In the records below, swap "Viewport" for "Window" everywhere it occurs and leave the rest untouched.

- SOURCE MATERIAL

--- BEGIN ---

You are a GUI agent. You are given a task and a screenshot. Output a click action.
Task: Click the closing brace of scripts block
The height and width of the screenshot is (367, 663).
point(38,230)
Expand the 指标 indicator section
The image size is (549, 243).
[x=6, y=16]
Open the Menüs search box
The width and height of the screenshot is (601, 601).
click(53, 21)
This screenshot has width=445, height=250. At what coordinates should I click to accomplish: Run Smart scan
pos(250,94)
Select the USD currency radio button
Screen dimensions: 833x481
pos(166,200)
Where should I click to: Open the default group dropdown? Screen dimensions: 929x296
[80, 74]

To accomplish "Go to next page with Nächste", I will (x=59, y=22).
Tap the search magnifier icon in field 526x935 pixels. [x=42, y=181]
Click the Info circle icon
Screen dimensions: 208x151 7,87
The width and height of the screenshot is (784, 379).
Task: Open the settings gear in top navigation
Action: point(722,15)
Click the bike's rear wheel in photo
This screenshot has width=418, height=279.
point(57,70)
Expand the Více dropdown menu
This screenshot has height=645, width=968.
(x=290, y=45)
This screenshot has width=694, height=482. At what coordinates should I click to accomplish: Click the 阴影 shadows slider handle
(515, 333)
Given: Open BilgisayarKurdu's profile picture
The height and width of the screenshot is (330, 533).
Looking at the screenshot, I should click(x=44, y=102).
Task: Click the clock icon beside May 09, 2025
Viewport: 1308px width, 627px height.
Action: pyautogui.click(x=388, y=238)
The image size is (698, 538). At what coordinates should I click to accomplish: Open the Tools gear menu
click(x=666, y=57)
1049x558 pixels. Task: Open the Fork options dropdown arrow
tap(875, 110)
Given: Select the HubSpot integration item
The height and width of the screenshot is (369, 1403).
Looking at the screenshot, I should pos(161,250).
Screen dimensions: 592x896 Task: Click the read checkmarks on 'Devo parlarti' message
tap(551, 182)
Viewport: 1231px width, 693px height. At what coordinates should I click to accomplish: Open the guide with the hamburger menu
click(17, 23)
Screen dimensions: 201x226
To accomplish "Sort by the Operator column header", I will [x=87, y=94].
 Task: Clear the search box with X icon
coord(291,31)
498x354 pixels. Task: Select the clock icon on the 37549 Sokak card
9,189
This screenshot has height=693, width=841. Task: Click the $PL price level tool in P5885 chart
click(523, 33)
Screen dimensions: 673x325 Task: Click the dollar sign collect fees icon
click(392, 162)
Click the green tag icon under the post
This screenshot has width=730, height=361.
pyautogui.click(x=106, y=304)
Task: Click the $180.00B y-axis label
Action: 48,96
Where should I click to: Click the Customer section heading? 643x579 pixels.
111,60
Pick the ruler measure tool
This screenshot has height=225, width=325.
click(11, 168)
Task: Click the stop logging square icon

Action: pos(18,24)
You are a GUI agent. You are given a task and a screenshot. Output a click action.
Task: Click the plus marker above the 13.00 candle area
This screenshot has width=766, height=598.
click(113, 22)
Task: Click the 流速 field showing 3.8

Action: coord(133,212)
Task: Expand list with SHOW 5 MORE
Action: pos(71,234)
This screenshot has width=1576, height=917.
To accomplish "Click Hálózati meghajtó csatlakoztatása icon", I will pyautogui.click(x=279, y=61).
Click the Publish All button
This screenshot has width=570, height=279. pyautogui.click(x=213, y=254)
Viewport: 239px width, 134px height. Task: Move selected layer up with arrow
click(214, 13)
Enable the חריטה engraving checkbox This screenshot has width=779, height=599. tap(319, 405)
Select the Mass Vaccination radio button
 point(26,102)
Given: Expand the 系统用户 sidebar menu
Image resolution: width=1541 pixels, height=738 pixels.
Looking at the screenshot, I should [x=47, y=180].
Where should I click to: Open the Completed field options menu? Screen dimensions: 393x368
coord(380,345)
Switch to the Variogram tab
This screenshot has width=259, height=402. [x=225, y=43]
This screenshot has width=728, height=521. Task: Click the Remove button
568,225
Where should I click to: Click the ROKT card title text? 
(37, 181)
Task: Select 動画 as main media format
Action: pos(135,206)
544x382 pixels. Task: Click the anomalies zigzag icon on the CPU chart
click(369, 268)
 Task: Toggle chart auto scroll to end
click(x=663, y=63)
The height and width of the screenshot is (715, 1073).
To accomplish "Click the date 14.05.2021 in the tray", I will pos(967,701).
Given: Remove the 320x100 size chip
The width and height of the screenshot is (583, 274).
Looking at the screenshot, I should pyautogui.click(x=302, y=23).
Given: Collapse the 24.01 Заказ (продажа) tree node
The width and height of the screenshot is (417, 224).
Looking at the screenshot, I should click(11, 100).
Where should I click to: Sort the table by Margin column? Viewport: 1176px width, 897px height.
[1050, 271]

--- END ---

- COMPLETED EXERCISE
You are a GUI agent. You are given a task and a screenshot. Output a click action.
Task: Click the closing brace of scripts block
The height and width of the screenshot is (367, 663).
point(38,230)
Expand the 指标 indicator section
The image size is (549, 243).
[x=6, y=16]
Open the Menüs search box
The width and height of the screenshot is (601, 601).
click(53, 21)
This screenshot has width=445, height=250. At what coordinates should I click to accomplish: Run Smart scan
pos(250,94)
Select the USD currency radio button
Screen dimensions: 833x481
pos(166,200)
Where should I click to: Open the default group dropdown? Screen dimensions: 929x296
[80, 74]

To accomplish "Go to next page with Nächste", I will (x=59, y=22).
Tap the search magnifier icon in field 526x935 pixels. [x=42, y=181]
Click the Info circle icon
Screen dimensions: 208x151 7,87
The width and height of the screenshot is (784, 379).
Task: Open the settings gear in top navigation
Action: point(722,15)
Click the bike's rear wheel in photo
This screenshot has width=418, height=279.
point(57,70)
Expand the Více dropdown menu
This screenshot has height=645, width=968.
(x=290, y=45)
This screenshot has width=694, height=482. At what coordinates should I click to accomplish: Click the 阴影 shadows slider handle
(515, 333)
Given: Open BilgisayarKurdu's profile picture
The height and width of the screenshot is (330, 533).
Looking at the screenshot, I should click(x=44, y=102).
Task: Click the clock icon beside May 09, 2025
Window: 1308px width, 627px height.
Action: pyautogui.click(x=388, y=238)
The image size is (698, 538). At what coordinates should I click to accomplish: Open the Tools gear menu
click(x=666, y=57)
1049x558 pixels. Task: Open the Fork options dropdown arrow
tap(875, 110)
Given: Select the HubSpot integration item
The height and width of the screenshot is (369, 1403).
Looking at the screenshot, I should pos(161,250).
Screen dimensions: 592x896 Task: Click the read checkmarks on 'Devo parlarti' message
tap(551, 182)
Window: 1231px width, 693px height. At what coordinates should I click to accomplish: Open the guide with the hamburger menu
click(17, 23)
Screen dimensions: 201x226
To accomplish "Sort by the Operator column header", I will [x=87, y=94].
 Task: Clear the search box with X icon
coord(291,31)
498x354 pixels. Task: Select the clock icon on the 37549 Sokak card
9,189
This screenshot has height=693, width=841. Task: Click the $PL price level tool in P5885 chart
click(523, 33)
Screen dimensions: 673x325 Task: Click the dollar sign collect fees icon
click(392, 162)
Click the green tag icon under the post
This screenshot has width=730, height=361.
pyautogui.click(x=106, y=304)
Task: Click the $180.00B y-axis label
Action: 48,96
Where should I click to: Click the Customer section heading? 643x579 pixels.
111,60
Pick the ruler measure tool
This screenshot has height=225, width=325.
click(11, 168)
Task: Click the stop logging square icon

Action: pos(18,24)
You are a GUI agent. You are given a task and a screenshot. Output a click action.
Task: Click the plus marker above the 13.00 candle area
This screenshot has width=766, height=598.
click(113, 22)
Task: Click the 流速 field showing 3.8

Action: coord(133,212)
Task: Expand list with SHOW 5 MORE
Action: pos(71,234)
This screenshot has width=1576, height=917.
To accomplish "Click Hálózati meghajtó csatlakoztatása icon", I will pyautogui.click(x=279, y=61).
Click the Publish All button
This screenshot has width=570, height=279. pyautogui.click(x=213, y=254)
Window: 239px width, 134px height. Task: Move selected layer up with arrow
click(214, 13)
Enable the חריטה engraving checkbox This screenshot has width=779, height=599. tap(319, 405)
Select the Mass Vaccination radio button
 point(26,102)
Given: Expand the 系统用户 sidebar menu
Image resolution: width=1541 pixels, height=738 pixels.
Looking at the screenshot, I should [x=47, y=180].
Where should I click to: Open the Completed field options menu? Screen dimensions: 393x368
coord(380,345)
Switch to the Variogram tab
This screenshot has width=259, height=402. [x=225, y=43]
This screenshot has width=728, height=521. Task: Click the Remove button
568,225
Where should I click to: Click the ROKT card title text? 
(37, 181)
Task: Select 動画 as main media format
Action: pos(135,206)
544x382 pixels. Task: Click the anomalies zigzag icon on the CPU chart
click(369, 268)
 Task: Toggle chart auto scroll to end
click(x=663, y=63)
The height and width of the screenshot is (715, 1073).
To accomplish "Click the date 14.05.2021 in the tray", I will pos(967,701).
Given: Remove the 320x100 size chip
The width and height of the screenshot is (583, 274).
Looking at the screenshot, I should pyautogui.click(x=302, y=23).
Given: Collapse the 24.01 Заказ (продажа) tree node
The width and height of the screenshot is (417, 224).
Looking at the screenshot, I should click(11, 100).
Where should I click to: Sort the table by Margin column? Window: 1176px width, 897px height.
[1050, 271]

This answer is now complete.